- _Work instructions_: Output all the data below verbatim.

- _Exercise inputs_:
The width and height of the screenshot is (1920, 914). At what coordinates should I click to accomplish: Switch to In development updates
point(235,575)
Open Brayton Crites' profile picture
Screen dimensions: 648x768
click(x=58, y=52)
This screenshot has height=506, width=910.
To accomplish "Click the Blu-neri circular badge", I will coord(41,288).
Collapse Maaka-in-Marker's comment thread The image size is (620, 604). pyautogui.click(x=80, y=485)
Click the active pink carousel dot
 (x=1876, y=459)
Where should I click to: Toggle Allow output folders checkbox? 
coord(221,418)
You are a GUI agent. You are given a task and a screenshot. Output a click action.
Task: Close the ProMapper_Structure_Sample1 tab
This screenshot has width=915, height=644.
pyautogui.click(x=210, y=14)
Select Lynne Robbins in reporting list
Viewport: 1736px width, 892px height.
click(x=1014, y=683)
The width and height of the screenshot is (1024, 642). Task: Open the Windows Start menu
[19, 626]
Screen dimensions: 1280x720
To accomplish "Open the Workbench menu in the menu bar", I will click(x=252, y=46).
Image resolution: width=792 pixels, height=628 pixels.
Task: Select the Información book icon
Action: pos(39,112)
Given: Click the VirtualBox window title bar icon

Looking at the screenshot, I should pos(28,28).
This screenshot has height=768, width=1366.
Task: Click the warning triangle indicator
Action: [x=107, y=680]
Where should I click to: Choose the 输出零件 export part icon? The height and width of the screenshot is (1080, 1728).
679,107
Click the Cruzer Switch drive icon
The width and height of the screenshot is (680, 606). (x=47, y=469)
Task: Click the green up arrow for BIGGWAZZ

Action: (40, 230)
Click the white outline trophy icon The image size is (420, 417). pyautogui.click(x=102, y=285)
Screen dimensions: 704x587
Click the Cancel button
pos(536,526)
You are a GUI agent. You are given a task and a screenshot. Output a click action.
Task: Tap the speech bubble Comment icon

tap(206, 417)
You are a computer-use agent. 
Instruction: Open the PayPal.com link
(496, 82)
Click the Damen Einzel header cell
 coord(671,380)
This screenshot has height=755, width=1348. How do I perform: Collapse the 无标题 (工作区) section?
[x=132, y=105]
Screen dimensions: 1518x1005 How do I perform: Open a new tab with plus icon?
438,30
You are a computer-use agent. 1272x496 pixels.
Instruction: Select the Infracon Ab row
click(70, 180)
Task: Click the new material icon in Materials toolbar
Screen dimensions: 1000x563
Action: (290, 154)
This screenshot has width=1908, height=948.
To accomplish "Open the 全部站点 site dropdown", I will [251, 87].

- _Answer area_:
The width and height of the screenshot is (1920, 914). At what coordinates should I click to accomplish: Switch to In development updates
point(235,575)
Open Brayton Crites' profile picture
Screen dimensions: 648x768
click(x=58, y=52)
This screenshot has height=506, width=910.
To accomplish "Click the Blu-neri circular badge", I will coord(41,288).
Collapse Maaka-in-Marker's comment thread The image size is (620, 604). pyautogui.click(x=80, y=485)
Click the active pink carousel dot
 (x=1876, y=459)
Where should I click to: Toggle Allow output folders checkbox? 
coord(221,418)
You are a GUI agent. You are given a task and a screenshot. Output a click action.
Task: Close the ProMapper_Structure_Sample1 tab
This screenshot has width=915, height=644.
pyautogui.click(x=210, y=14)
Select Lynne Robbins in reporting list
Viewport: 1736px width, 892px height.
click(x=1014, y=683)
The width and height of the screenshot is (1024, 642). Task: Open the Windows Start menu
[19, 626]
Screen dimensions: 1280x720
To accomplish "Open the Workbench menu in the menu bar", I will click(x=252, y=46).
Image resolution: width=792 pixels, height=628 pixels.
Task: Select the Información book icon
Action: pos(39,112)
Given: Click the VirtualBox window title bar icon

Looking at the screenshot, I should pos(28,28).
This screenshot has height=768, width=1366.
Task: Click the warning triangle indicator
Action: [x=107, y=680]
Where should I click to: Choose the 输出零件 export part icon? The height and width of the screenshot is (1080, 1728).
679,107
Click the Cruzer Switch drive icon
The width and height of the screenshot is (680, 606). (x=47, y=469)
Task: Click the green up arrow for BIGGWAZZ

Action: (40, 230)
Click the white outline trophy icon The image size is (420, 417). pyautogui.click(x=102, y=285)
Screen dimensions: 704x587
Click the Cancel button
pos(536,526)
You are a GUI agent. You are given a task and a screenshot. Output a click action.
Task: Tap the speech bubble Comment icon

tap(206, 417)
You are a computer-use agent. 
Instruction: Open the PayPal.com link
(496, 82)
Click the Damen Einzel header cell
 coord(671,380)
This screenshot has height=755, width=1348. How do I perform: Collapse the 无标题 (工作区) section?
[x=132, y=105]
Screen dimensions: 1518x1005 How do I perform: Open a new tab with plus icon?
438,30
You are a computer-use agent. 1272x496 pixels.
Instruction: Select the Infracon Ab row
click(70, 180)
Task: Click the new material icon in Materials toolbar
Screen dimensions: 1000x563
Action: (290, 154)
This screenshot has width=1908, height=948.
To accomplish "Open the 全部站点 site dropdown", I will [251, 87].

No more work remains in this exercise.